Die wunderbare Idee, die "Eine Frau und ein Mann" zugrunde liegt, ist folgende: Zwei Menschen fahren an Orte aus ihren alten Lieblingsfilmen. Diese Orte halten nie, was die Filme versprochen haben, schon der Zeit wegen, die an ihnen vorbeigegangen ist. Sie erzählen ganz andere Geschichten - und die finden in dieses Buch. Leanne Shapton malt, und Niklas Maak erzählt.

Mann und Frau nebeneinander im Auto, das ist der Spiegel eines Kinobesuchs, heißt es im Vorwort: Sie sitzen nebeneinander und sehen dasselbe, das schafft, findet Maak, Komplizenschaft.

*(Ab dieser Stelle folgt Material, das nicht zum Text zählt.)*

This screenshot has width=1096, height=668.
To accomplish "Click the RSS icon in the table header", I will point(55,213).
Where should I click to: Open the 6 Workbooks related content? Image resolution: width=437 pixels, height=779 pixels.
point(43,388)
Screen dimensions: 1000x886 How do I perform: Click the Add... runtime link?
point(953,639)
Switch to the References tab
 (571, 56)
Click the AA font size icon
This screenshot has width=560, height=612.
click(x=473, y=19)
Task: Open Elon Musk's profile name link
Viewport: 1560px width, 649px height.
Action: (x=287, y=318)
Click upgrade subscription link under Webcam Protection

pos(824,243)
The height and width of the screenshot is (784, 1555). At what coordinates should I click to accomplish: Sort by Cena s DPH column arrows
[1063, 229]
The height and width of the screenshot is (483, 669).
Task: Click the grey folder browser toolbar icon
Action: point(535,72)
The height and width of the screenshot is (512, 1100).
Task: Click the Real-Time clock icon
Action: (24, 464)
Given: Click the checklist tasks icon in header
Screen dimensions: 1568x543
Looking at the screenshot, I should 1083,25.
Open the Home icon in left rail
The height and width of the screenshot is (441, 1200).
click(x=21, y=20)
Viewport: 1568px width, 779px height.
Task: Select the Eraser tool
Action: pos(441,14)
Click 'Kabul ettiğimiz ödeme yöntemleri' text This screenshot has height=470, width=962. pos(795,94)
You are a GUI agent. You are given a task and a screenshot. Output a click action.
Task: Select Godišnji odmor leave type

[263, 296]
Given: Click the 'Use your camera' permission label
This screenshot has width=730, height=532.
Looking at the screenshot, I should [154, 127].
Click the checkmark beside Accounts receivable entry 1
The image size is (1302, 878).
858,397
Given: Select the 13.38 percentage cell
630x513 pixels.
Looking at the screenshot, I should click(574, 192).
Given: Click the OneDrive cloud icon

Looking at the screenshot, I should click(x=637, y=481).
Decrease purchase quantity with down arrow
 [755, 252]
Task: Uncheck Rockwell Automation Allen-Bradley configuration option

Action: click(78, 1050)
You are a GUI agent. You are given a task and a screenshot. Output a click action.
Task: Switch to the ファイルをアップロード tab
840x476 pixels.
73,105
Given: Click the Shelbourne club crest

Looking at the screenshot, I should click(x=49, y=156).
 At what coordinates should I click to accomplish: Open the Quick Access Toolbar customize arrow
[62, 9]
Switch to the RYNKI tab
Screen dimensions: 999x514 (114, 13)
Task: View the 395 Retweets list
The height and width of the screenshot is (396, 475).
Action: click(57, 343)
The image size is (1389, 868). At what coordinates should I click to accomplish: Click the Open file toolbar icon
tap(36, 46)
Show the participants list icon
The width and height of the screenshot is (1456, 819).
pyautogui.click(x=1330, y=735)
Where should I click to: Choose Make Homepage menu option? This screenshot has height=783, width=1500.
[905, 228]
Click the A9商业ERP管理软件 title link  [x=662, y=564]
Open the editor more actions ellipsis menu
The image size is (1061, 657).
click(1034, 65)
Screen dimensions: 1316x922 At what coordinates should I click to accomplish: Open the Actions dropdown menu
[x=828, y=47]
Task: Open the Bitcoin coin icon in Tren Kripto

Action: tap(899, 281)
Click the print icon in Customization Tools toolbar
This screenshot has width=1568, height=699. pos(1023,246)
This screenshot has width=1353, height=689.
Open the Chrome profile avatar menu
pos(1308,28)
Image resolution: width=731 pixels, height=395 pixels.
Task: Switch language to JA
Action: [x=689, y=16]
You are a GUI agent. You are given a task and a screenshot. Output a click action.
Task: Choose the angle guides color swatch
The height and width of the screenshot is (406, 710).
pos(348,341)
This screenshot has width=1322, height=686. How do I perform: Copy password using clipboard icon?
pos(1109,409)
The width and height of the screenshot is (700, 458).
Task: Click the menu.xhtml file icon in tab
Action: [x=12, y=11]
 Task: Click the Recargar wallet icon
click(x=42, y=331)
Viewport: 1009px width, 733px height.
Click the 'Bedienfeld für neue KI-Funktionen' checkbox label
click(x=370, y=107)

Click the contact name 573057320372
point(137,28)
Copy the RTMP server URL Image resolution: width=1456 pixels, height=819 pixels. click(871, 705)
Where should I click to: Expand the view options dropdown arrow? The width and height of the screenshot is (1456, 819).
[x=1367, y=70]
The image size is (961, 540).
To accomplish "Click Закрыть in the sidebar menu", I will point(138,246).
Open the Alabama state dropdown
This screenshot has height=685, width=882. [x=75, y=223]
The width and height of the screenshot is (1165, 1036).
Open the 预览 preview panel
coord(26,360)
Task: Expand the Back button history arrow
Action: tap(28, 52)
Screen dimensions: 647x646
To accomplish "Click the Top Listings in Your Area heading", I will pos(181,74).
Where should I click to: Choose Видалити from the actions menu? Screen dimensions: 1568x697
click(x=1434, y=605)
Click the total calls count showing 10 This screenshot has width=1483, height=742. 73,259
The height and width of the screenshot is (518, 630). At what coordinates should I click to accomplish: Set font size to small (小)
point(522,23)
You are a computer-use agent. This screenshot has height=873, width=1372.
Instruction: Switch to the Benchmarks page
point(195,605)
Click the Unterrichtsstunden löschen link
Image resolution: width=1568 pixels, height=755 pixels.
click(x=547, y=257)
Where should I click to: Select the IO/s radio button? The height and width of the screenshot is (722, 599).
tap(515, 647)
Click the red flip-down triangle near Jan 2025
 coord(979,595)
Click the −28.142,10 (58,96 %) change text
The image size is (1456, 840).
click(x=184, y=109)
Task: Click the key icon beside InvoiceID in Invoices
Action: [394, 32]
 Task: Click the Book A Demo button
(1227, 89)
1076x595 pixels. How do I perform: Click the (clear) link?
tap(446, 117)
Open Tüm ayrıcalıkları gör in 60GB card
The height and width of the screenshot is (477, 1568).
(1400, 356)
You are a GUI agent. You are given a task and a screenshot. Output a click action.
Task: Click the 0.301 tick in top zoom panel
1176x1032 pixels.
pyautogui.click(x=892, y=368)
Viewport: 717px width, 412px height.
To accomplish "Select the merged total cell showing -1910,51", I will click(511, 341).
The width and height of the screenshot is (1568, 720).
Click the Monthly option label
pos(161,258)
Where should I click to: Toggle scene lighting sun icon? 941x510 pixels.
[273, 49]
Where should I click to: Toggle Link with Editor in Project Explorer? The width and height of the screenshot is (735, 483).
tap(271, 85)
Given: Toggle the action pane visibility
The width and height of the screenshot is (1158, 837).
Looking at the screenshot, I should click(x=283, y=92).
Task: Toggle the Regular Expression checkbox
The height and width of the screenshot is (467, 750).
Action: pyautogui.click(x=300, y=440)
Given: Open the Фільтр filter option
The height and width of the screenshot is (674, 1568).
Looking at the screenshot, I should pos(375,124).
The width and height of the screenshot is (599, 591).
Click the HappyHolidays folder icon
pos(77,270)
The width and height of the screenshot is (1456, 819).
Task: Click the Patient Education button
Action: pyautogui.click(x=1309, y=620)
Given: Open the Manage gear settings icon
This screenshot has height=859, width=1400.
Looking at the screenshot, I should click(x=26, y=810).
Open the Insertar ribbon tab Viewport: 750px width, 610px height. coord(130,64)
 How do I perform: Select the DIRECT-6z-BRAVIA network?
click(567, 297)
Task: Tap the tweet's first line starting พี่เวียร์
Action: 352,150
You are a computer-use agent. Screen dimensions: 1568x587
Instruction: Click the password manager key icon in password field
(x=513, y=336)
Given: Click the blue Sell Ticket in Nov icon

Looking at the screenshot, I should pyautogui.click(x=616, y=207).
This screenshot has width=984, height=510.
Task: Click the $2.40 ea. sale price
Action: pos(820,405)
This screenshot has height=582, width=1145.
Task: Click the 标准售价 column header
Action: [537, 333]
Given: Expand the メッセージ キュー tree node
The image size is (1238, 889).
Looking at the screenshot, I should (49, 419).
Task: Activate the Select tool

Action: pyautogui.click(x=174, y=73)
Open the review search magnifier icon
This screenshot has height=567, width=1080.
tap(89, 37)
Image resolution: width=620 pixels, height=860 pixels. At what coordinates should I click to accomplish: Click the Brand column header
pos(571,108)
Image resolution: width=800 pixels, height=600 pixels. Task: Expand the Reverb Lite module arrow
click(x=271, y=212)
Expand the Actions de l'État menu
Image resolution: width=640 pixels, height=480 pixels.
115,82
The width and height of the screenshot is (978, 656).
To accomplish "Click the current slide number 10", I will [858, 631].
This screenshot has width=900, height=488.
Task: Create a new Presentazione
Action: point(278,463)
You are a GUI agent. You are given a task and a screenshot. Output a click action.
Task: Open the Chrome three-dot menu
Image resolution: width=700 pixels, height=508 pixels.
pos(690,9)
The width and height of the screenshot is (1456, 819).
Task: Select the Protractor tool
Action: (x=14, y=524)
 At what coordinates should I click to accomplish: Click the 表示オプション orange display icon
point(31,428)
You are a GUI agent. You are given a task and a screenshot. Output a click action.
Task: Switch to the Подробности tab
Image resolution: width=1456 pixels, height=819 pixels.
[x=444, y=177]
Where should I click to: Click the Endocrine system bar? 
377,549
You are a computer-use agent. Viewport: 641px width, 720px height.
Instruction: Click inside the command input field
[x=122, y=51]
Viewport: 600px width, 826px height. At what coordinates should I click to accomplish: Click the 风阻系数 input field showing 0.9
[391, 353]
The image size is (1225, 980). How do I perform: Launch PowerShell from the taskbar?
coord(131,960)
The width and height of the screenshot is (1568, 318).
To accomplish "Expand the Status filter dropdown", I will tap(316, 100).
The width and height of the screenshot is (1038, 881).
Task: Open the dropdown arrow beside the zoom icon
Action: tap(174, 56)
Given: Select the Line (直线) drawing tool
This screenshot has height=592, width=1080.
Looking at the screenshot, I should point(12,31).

In ähnlicher Mission haben die beiden schon einmal Manhattan durchquert, allerdings zu Fuß. Diesmal wird gefahren, auf den Spuren von Filmszenen, in denen ebenfalls gefahren wird.

Eins der Aquarelle zu Shaptons und Maaks Reise auf den Spuren von "Viaggio in Italia" von Roberto Rossellini. (Foto: (C) Leanne Shapton/Hanser)

Leanne Shapton beschreibt in Aquarellen, Niklas Maak in Worten, wie sich die Strecken, die sie ausgesucht haben, in der Wirklichkeit verändert haben, während sie im Film für immer so bleiben, wie sie sind: jene, die Ingrid Bergman und George Sanders in Roberto Rossellinis "Viaggio in Italia" unternehmen; die Fahrt im Käfer von Diane Keaton mit Woody Allen neben ihr quer durch Manhattan in "Der Stadtneurotiker"; die Anreise von Jack Nicholson und seiner gefährdeten Kleinfamilie zum Hotel in "The Shining", in dem er den Verstand verlieren wird. Wenn man das Kino mit der Wirklichkeit abgleicht, ist die Wirklichkeit immer der Verlierer, weil das Kino alles weglässt, was nicht in seine Geschichte passt. Was man aber aus dem Autofenster sieht, kann man sich nicht aussuchen.

Dieses Buch ist, trotz der Bilder, am Ende ein wortlastiges Unternehmen, weil Malerei, zumal wenn auf dem Beifahrersitz eines Autos vollfertigt, sich schwertut, kleine Exkursionen in die Designgeschichte zu unternehmen, so wie es Niklas Maak es tut, der Architekturkritiker der FAZ ist. Shapton malt, was sie sieht, und Maak schreibt, was er denkt - man muss sich die einzelnen Kapitel als Assoziationsketten vorstellen, in die nicht nur die Filmszene hineinfindet, die dahinter liegt. Bei "Viaggio in Italia" ist Maak nah am Film, im "Shining"-Kapitel bleibt er an dem Gedanken hängen, dass das Overlook Hotel auf einem Friedhof der Ureinwohner steht, und bewegt sich von dort aus weiter.

Niklas Maak, Leanne Shapton: Eine Frau und ein Mann. Hanser, München 2023. 224 Seiten, 26 Euro. (Foto: Hanser)

So gesehen ist "Eine Frau und ein Mann" kein Buch über Filme, sondern eher ein Buch über fast alles am Wegesrand, oder zumindest am Wegesrand der Gedanken - die verunglückten Liebesgeschichten von Freunden, Alberto Moravia und die Retortenstadt Sabaudia, das Gemälde eines Büffels in der Prärie von Albert Bierstadt. Das haben Filme und Geschichten und Malerei gemeinsam: Sie hindern Momente an der Flucht. In den besten Momenten fangen Leanne Shaptons Bilder das Gefühl einer Filmszene ein, das man nicht in Worte fassen kann - die nasse Straße, auf der Jean-Louis Trintignant und Anouk Aimée nach Deauville fahren in Claude Lelouchs "Ein Mann und eine Frau", beispielsweise. Die ist irgendwie da, obwohl man auf dem Gemälde gar keinen Regen sieht.